## Task brief
Copy out every line of the data below, word for word.

## Records
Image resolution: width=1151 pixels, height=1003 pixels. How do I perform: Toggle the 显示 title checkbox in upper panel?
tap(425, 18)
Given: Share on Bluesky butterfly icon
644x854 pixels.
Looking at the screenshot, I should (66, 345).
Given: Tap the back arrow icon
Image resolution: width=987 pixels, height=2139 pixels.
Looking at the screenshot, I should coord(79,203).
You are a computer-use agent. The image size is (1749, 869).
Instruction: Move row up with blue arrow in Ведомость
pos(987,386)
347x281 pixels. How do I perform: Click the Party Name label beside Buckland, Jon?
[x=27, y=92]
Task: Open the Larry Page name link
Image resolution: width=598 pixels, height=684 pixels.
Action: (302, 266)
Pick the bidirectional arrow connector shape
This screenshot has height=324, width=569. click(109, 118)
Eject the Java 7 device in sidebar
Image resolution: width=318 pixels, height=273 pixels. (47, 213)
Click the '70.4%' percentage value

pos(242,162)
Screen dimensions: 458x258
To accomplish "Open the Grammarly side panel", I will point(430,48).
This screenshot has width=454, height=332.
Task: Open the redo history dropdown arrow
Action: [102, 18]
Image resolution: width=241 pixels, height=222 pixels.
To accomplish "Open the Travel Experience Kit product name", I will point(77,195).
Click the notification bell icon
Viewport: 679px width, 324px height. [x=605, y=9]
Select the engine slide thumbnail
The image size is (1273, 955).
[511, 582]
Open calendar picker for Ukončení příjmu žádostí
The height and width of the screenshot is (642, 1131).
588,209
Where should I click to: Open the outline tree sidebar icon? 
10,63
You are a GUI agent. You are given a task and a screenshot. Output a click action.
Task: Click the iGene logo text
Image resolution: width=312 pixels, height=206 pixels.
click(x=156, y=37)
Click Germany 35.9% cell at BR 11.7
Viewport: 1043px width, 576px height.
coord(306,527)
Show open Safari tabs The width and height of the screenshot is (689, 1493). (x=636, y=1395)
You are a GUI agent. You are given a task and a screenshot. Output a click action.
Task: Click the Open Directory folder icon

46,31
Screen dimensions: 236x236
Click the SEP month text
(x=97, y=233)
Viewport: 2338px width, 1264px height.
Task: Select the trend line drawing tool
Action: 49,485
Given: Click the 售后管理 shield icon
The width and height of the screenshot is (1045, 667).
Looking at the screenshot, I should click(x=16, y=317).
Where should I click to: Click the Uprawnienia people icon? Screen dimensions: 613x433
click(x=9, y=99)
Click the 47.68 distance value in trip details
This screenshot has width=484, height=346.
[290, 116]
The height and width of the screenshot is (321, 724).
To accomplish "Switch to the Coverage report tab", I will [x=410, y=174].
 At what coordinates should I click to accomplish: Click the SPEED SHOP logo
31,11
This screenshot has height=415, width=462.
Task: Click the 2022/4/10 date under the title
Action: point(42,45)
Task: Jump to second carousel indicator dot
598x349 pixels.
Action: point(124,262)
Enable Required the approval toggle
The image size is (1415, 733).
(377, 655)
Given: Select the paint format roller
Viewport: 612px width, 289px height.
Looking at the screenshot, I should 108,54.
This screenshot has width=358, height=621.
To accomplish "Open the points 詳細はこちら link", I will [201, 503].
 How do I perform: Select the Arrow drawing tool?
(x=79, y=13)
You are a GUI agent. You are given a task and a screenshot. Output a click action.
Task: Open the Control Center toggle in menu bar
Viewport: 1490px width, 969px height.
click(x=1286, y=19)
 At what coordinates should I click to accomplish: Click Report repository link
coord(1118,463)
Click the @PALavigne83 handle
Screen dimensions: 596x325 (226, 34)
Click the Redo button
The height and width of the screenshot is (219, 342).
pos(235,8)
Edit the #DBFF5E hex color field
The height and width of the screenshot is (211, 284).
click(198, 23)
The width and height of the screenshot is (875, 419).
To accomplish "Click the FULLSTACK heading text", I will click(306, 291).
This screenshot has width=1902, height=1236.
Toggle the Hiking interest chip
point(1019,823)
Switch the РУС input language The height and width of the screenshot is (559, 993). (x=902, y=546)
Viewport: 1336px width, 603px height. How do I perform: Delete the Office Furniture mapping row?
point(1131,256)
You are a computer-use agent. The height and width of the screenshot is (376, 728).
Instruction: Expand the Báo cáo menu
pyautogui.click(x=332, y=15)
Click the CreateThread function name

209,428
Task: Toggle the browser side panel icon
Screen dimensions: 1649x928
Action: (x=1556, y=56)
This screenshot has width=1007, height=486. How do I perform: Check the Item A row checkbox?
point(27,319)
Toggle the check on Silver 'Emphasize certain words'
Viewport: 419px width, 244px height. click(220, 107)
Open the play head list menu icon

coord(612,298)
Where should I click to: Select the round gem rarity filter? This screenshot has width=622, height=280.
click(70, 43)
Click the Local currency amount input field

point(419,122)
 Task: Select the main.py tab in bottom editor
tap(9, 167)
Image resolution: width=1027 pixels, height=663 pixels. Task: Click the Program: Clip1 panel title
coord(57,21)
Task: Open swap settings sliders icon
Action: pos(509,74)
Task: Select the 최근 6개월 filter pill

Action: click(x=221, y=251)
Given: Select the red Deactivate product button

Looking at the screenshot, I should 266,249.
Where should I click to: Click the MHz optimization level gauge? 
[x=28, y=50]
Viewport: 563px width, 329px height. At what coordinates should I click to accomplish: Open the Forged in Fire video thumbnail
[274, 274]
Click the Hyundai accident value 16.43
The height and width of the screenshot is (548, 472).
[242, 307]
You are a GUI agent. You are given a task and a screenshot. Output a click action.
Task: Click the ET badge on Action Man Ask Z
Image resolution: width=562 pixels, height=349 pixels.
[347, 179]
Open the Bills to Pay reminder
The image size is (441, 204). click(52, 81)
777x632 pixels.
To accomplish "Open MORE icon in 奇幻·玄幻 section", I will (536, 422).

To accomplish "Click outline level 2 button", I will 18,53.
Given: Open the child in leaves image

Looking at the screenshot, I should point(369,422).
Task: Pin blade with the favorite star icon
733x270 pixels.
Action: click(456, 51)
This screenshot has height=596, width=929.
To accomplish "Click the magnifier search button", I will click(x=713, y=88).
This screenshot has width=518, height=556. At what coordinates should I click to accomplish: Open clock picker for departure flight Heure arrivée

## Result of the exercise
Image resolution: width=1151 pixels, height=1003 pixels. How do I perform: Toggle the 显示 title checkbox in upper panel?
tap(425, 18)
Given: Share on Bluesky butterfly icon
644x854 pixels.
Looking at the screenshot, I should (66, 345).
Given: Tap the back arrow icon
Image resolution: width=987 pixels, height=2139 pixels.
Looking at the screenshot, I should coord(79,203).
You are a computer-use agent. The image size is (1749, 869).
Instruction: Move row up with blue arrow in Ведомость
pos(987,386)
347x281 pixels. How do I perform: Click the Party Name label beside Buckland, Jon?
[x=27, y=92]
Task: Open the Larry Page name link
Image resolution: width=598 pixels, height=684 pixels.
Action: (302, 266)
Pick the bidirectional arrow connector shape
This screenshot has height=324, width=569. click(109, 118)
Eject the Java 7 device in sidebar
Image resolution: width=318 pixels, height=273 pixels. (47, 213)
Click the '70.4%' percentage value

pos(242,162)
Screen dimensions: 458x258
To accomplish "Open the Grammarly side panel", I will point(430,48).
This screenshot has width=454, height=332.
Task: Open the redo history dropdown arrow
Action: [102, 18]
Image resolution: width=241 pixels, height=222 pixels.
To accomplish "Open the Travel Experience Kit product name", I will point(77,195).
Click the notification bell icon
Viewport: 679px width, 324px height. [x=605, y=9]
Select the engine slide thumbnail
The image size is (1273, 955).
[511, 582]
Open calendar picker for Ukončení příjmu žádostí
The height and width of the screenshot is (642, 1131).
588,209
Where should I click to: Open the outline tree sidebar icon? 
10,63
You are a GUI agent. You are given a task and a screenshot. Output a click action.
Task: Click the iGene logo text
Image resolution: width=312 pixels, height=206 pixels.
click(x=156, y=37)
Click Germany 35.9% cell at BR 11.7
Viewport: 1043px width, 576px height.
coord(306,527)
Show open Safari tabs The width and height of the screenshot is (689, 1493). (x=636, y=1395)
You are a GUI agent. You are given a task and a screenshot. Output a click action.
Task: Click the Open Directory folder icon

46,31
Screen dimensions: 236x236
Click the SEP month text
(x=97, y=233)
Viewport: 2338px width, 1264px height.
Task: Select the trend line drawing tool
Action: 49,485
Given: Click the 售后管理 shield icon
The width and height of the screenshot is (1045, 667).
Looking at the screenshot, I should click(x=16, y=317).
Where should I click to: Click the Uprawnienia people icon? Screen dimensions: 613x433
click(x=9, y=99)
Click the 47.68 distance value in trip details
This screenshot has width=484, height=346.
[290, 116]
The height and width of the screenshot is (321, 724).
To accomplish "Switch to the Coverage report tab", I will [x=410, y=174].
 At what coordinates should I click to accomplish: Click the SPEED SHOP logo
31,11
This screenshot has height=415, width=462.
Task: Click the 2022/4/10 date under the title
Action: point(42,45)
Task: Jump to second carousel indicator dot
598x349 pixels.
Action: point(124,262)
Enable Required the approval toggle
The image size is (1415, 733).
(377, 655)
Given: Select the paint format roller
Viewport: 612px width, 289px height.
Looking at the screenshot, I should 108,54.
This screenshot has width=358, height=621.
To accomplish "Open the points 詳細はこちら link", I will [201, 503].
 How do I perform: Select the Arrow drawing tool?
(x=79, y=13)
You are a GUI agent. You are given a task and a screenshot. Output a click action.
Task: Open the Control Center toggle in menu bar
Viewport: 1490px width, 969px height.
click(x=1286, y=19)
 At what coordinates should I click to accomplish: Click Report repository link
coord(1118,463)
Click the @PALavigne83 handle
Screen dimensions: 596x325 (226, 34)
Click the Redo button
The height and width of the screenshot is (219, 342).
pos(235,8)
Edit the #DBFF5E hex color field
The height and width of the screenshot is (211, 284).
click(198, 23)
The width and height of the screenshot is (875, 419).
To accomplish "Click the FULLSTACK heading text", I will click(306, 291).
This screenshot has width=1902, height=1236.
Toggle the Hiking interest chip
point(1019,823)
Switch the РУС input language The height and width of the screenshot is (559, 993). (x=902, y=546)
Viewport: 1336px width, 603px height. How do I perform: Delete the Office Furniture mapping row?
point(1131,256)
You are a computer-use agent. The height and width of the screenshot is (376, 728).
Instruction: Expand the Báo cáo menu
pyautogui.click(x=332, y=15)
Click the CreateThread function name

209,428
Task: Toggle the browser side panel icon
Screen dimensions: 1649x928
Action: (x=1556, y=56)
This screenshot has width=1007, height=486. How do I perform: Check the Item A row checkbox?
point(27,319)
Toggle the check on Silver 'Emphasize certain words'
Viewport: 419px width, 244px height. click(220, 107)
Open the play head list menu icon

coord(612,298)
Where should I click to: Select the round gem rarity filter? This screenshot has width=622, height=280.
click(70, 43)
Click the Local currency amount input field

point(419,122)
 Task: Select the main.py tab in bottom editor
tap(9, 167)
Image resolution: width=1027 pixels, height=663 pixels. Task: Click the Program: Clip1 panel title
coord(57,21)
Task: Open swap settings sliders icon
Action: pos(509,74)
Task: Select the 최근 6개월 filter pill

Action: click(x=221, y=251)
Given: Select the red Deactivate product button

Looking at the screenshot, I should 266,249.
Where should I click to: Click the MHz optimization level gauge? 
[x=28, y=50]
Viewport: 563px width, 329px height. At what coordinates should I click to accomplish: Open the Forged in Fire video thumbnail
[274, 274]
Click the Hyundai accident value 16.43
The height and width of the screenshot is (548, 472).
[242, 307]
You are a GUI agent. You are given a task and a screenshot. Output a click action.
Task: Click the ET badge on Action Man Ask Z
Image resolution: width=562 pixels, height=349 pixels.
[347, 179]
Open the Bills to Pay reminder
The image size is (441, 204). click(52, 81)
777x632 pixels.
To accomplish "Open MORE icon in 奇幻·玄幻 section", I will (536, 422).

To accomplish "Click outline level 2 button", I will 18,53.
Given: Open the child in leaves image

Looking at the screenshot, I should point(369,422).
Task: Pin blade with the favorite star icon
733x270 pixels.
Action: click(456, 51)
This screenshot has height=596, width=929.
To accomplish "Click the magnifier search button", I will click(x=713, y=88).
This screenshot has width=518, height=556. At what coordinates should I click to accomplish: Open clock picker for departure flight Heure arrivée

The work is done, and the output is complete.